Materials provided:
:::::
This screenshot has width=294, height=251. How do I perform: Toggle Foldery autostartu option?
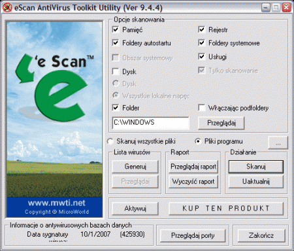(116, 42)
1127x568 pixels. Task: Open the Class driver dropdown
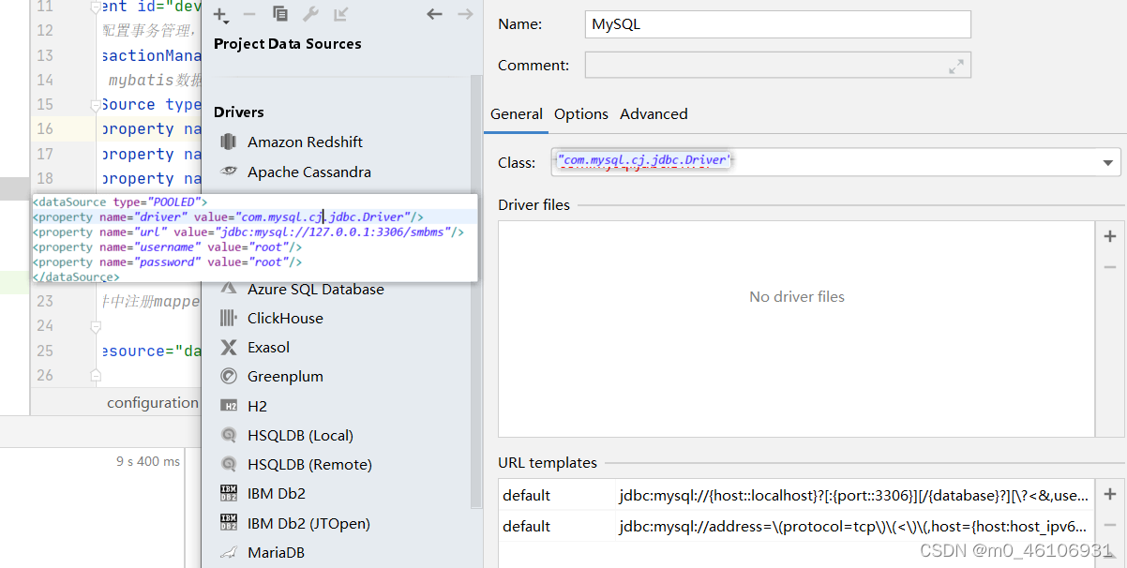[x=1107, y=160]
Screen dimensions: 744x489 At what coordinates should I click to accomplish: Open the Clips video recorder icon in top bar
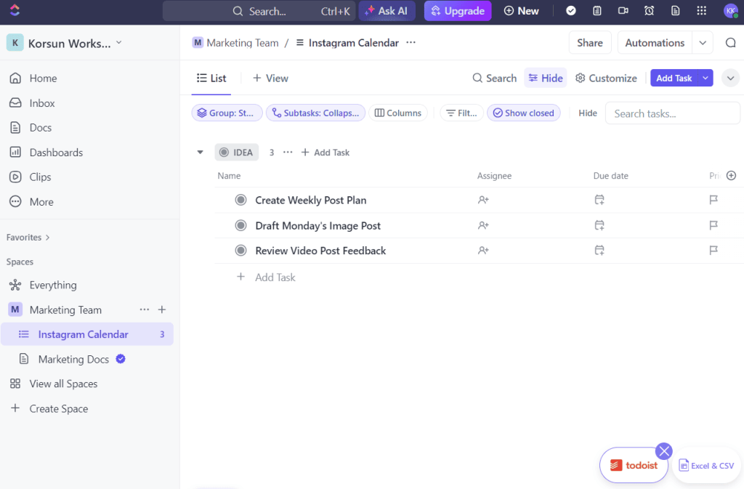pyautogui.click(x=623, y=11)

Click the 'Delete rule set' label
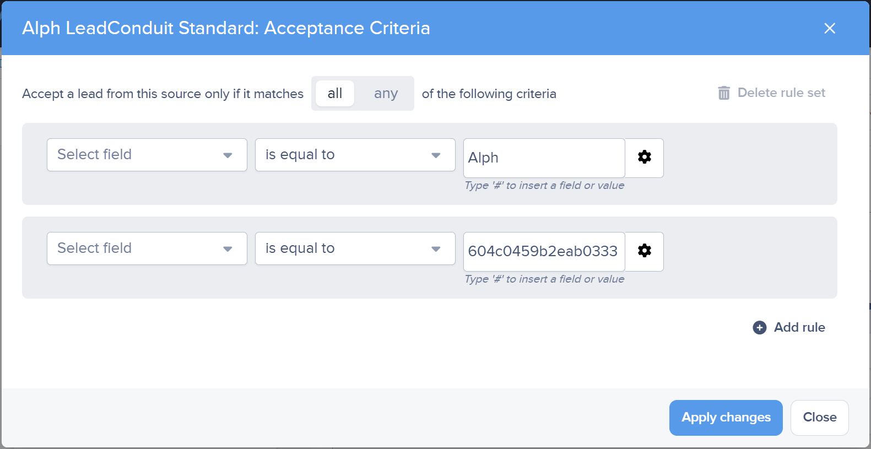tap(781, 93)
:::::
Required work:
Wherever an image appears, omit it, and retype everything else in the entries exactly.

Your solution:
This screenshot has width=294, height=251. How do I perform: Toggle Foldery autostartu option?
(116, 42)
1127x568 pixels. Task: Open the Class driver dropdown
[x=1107, y=160]
Screen dimensions: 744x489 At what coordinates should I click to accomplish: Open the Clips video recorder icon in top bar
pyautogui.click(x=623, y=11)

Click the 'Delete rule set' label
tap(781, 93)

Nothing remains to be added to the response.